Dataset items:
- Opening Delimiter -

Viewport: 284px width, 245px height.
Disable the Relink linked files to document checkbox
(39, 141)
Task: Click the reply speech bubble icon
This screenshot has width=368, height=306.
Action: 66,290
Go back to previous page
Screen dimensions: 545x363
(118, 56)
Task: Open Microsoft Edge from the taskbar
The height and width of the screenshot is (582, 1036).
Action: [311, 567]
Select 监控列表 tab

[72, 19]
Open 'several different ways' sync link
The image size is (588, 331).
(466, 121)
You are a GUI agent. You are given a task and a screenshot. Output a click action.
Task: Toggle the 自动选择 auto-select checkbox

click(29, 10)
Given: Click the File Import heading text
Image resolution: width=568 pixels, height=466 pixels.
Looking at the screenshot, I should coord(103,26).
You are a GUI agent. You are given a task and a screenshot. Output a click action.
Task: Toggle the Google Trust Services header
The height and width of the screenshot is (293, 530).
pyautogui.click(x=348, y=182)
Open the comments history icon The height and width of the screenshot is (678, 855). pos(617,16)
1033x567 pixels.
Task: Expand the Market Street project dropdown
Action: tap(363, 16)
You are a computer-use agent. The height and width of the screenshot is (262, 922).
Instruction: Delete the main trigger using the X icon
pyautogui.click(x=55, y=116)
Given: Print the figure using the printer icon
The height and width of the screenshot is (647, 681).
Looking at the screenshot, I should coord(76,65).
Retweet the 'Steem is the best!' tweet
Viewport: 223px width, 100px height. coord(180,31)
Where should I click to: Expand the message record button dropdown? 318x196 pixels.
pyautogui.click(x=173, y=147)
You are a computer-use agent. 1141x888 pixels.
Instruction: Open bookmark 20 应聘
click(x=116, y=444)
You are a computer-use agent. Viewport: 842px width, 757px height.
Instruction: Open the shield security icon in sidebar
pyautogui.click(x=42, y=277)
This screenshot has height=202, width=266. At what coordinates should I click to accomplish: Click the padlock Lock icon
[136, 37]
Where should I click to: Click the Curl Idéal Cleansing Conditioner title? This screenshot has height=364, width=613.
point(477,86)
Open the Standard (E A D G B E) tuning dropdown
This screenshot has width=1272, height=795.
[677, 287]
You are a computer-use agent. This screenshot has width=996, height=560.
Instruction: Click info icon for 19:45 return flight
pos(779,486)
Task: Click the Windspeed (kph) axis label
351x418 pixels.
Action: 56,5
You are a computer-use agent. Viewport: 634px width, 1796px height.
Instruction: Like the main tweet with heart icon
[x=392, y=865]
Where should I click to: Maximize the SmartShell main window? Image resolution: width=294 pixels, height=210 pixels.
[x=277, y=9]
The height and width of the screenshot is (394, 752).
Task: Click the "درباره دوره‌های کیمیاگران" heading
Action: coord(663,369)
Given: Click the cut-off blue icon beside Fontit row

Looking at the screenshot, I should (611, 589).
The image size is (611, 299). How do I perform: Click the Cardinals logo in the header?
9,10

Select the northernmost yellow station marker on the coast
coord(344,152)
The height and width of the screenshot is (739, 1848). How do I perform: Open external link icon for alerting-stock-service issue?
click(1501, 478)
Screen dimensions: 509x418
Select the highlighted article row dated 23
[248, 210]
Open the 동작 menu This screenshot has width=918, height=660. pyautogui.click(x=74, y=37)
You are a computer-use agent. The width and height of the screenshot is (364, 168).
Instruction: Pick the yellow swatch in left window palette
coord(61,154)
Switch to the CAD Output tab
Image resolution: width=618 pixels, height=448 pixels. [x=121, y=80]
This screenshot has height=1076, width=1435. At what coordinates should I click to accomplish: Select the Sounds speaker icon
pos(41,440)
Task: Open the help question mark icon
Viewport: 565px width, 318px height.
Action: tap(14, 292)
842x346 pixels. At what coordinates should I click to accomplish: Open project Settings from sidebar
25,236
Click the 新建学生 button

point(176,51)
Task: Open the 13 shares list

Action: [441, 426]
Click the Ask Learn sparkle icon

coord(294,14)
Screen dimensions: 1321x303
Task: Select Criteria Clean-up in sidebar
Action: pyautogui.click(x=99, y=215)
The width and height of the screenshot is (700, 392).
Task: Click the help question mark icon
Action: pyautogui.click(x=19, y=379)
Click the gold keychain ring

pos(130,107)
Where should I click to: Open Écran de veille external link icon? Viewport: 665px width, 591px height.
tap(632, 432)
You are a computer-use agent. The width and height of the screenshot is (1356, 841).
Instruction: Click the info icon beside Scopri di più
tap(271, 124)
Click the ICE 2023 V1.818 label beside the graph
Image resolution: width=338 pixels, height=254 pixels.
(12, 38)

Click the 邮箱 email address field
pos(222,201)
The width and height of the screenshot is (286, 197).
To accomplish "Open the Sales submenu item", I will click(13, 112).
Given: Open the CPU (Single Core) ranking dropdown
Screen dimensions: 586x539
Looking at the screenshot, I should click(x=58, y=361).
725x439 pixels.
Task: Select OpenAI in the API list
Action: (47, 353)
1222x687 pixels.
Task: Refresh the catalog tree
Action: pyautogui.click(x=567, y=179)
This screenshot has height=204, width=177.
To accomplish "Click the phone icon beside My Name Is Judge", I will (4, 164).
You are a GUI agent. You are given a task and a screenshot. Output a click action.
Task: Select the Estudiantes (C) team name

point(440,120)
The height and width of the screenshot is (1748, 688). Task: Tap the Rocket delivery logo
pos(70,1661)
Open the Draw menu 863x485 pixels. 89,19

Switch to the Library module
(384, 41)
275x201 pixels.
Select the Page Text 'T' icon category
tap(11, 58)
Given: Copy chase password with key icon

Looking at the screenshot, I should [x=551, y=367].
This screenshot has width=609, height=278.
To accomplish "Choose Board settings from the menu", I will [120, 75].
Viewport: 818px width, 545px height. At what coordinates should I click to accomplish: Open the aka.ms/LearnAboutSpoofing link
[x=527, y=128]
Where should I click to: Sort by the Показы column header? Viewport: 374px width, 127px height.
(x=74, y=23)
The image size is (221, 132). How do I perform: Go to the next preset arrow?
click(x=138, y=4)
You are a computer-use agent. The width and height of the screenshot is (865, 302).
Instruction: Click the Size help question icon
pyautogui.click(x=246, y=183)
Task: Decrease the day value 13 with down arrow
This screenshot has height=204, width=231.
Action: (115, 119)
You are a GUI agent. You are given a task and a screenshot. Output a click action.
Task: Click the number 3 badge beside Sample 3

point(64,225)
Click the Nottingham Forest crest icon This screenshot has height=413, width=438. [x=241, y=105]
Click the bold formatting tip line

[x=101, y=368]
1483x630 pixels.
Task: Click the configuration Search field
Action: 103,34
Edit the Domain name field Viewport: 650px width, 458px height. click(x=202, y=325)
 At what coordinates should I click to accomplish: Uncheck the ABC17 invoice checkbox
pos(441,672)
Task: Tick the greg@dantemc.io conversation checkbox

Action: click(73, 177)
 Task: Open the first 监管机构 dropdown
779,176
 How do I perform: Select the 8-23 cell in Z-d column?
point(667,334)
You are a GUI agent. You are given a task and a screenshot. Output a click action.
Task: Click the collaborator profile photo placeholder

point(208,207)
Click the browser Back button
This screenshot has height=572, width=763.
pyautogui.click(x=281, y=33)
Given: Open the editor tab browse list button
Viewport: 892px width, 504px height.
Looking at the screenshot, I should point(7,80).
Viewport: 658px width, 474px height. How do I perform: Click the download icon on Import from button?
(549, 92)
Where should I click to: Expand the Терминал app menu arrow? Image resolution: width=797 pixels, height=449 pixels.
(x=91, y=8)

- Closing Delimiter -

**WORK ORDER**
Gather up the lines containing the word "will" from these records and copy them.

**TASK RESPONSE**
To accomplish "Open the Sales submenu item", I will click(13, 112).
To accomplish "Click the phone icon beside My Name Is Judge", I will (4, 164).
To accomplish "Choose Board settings from the menu", I will [120, 75].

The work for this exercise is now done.